● **Task description**
Switch "asking price" to "list price" in the records from the line with "Viewport: 1200px width, 579px height." up to and including the line with "Action: (750, 582)", then give back only those lines with nothing else changed.
==============================
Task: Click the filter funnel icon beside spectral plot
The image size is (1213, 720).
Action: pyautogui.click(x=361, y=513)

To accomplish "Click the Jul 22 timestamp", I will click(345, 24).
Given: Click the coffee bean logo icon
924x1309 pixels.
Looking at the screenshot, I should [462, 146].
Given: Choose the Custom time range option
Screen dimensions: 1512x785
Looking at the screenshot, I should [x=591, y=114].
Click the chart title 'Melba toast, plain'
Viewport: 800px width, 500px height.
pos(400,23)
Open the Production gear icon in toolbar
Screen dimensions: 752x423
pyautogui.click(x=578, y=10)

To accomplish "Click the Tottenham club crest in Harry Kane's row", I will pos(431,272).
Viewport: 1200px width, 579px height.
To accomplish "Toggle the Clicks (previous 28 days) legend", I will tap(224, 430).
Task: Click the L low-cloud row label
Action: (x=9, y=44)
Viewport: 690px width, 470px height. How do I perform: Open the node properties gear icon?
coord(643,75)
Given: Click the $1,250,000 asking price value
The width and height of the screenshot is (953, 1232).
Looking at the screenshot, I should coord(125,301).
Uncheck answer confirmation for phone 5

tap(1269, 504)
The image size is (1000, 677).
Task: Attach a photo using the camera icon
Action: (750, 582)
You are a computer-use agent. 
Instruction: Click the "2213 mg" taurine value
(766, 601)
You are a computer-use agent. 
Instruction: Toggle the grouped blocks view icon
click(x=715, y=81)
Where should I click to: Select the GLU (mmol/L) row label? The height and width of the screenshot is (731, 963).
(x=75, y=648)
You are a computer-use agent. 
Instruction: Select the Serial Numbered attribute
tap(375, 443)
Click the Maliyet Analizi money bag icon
==============================
● **Result of the task**
Viewport: 1200px width, 579px height.
To accomplish "Toggle the Clicks (previous 28 days) legend", I will tap(224, 430).
Task: Click the L low-cloud row label
Action: (x=9, y=44)
Viewport: 690px width, 470px height. How do I perform: Open the node properties gear icon?
coord(643,75)
Given: Click the $1,250,000 list price value
The width and height of the screenshot is (953, 1232).
Looking at the screenshot, I should coord(125,301).
Uncheck answer confirmation for phone 5

tap(1269, 504)
The image size is (1000, 677).
Task: Attach a photo using the camera icon
Action: (750, 582)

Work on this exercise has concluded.